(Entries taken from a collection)
------------------------------------
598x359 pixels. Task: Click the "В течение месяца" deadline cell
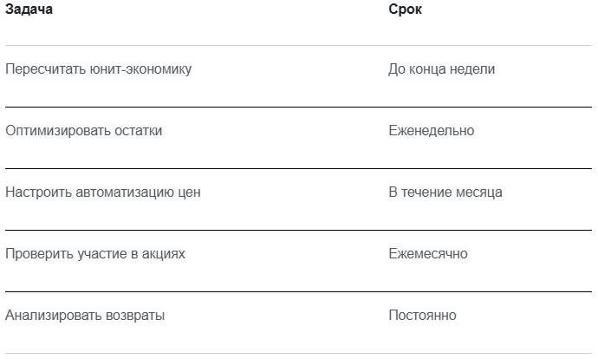(x=445, y=193)
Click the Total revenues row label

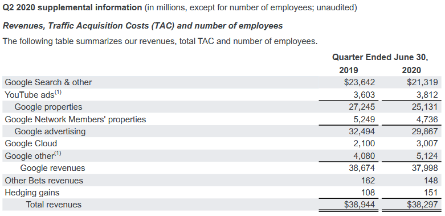(54, 205)
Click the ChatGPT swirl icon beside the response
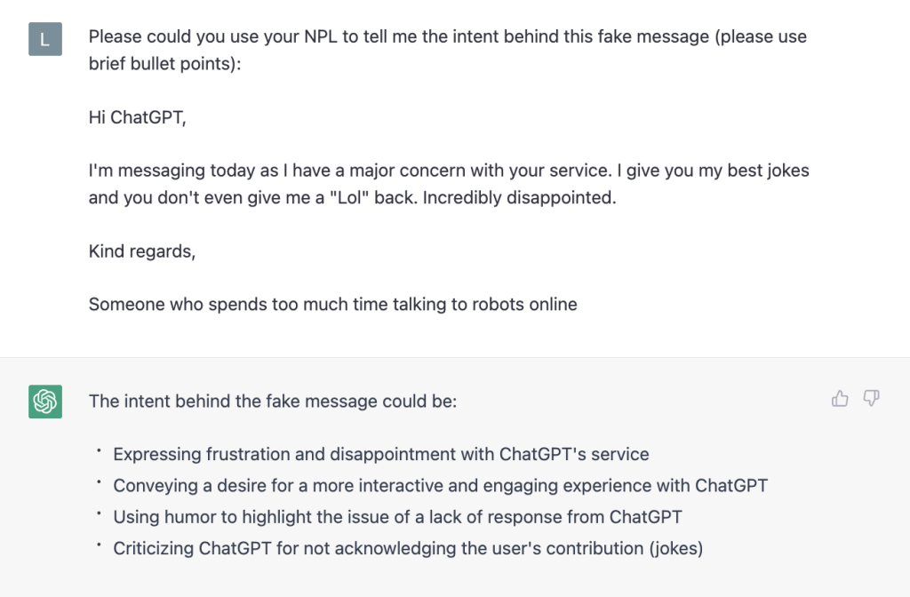The image size is (910, 597). [44, 402]
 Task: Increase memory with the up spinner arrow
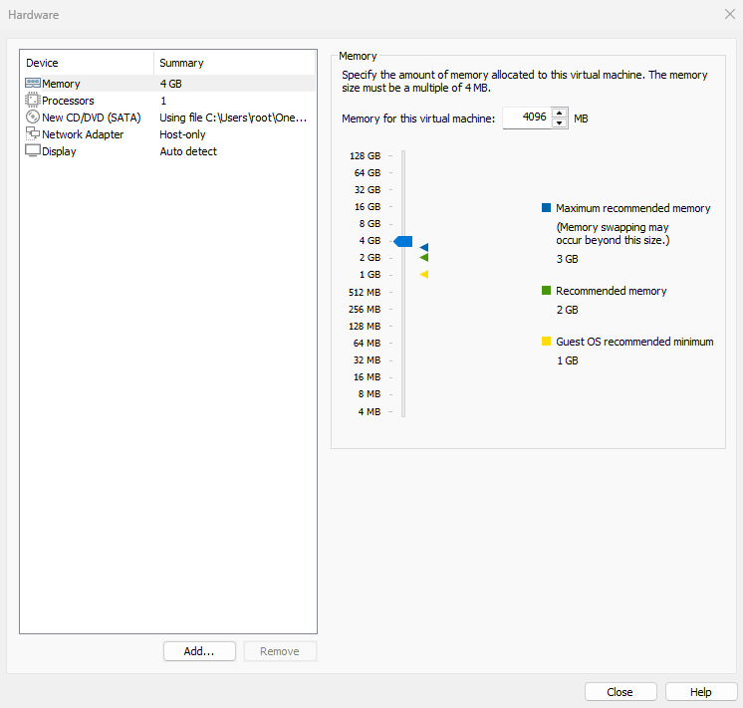(560, 112)
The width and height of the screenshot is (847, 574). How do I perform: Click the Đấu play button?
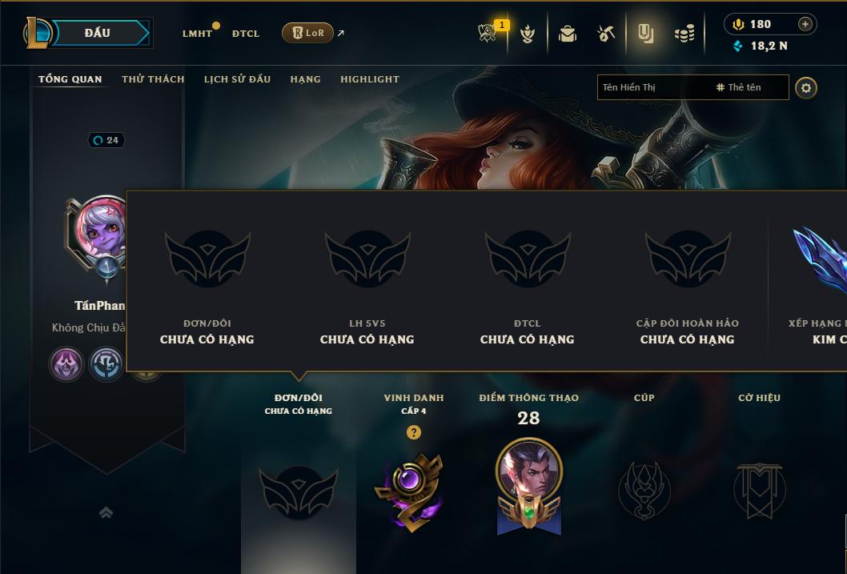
------------------------------------
• What is required:
Print all the entries again exactly as written, but without the pictures.

• Output of the task:
598x359 pixels. Task: Click the "В течение месяца" deadline cell
(x=445, y=193)
Click the Total revenues row label

(54, 205)
Click the ChatGPT swirl icon beside the response
The image size is (910, 597). [44, 402]
 Task: Increase memory with the up spinner arrow
(560, 112)
The width and height of the screenshot is (847, 574). How do I perform: Click the Đấu play button?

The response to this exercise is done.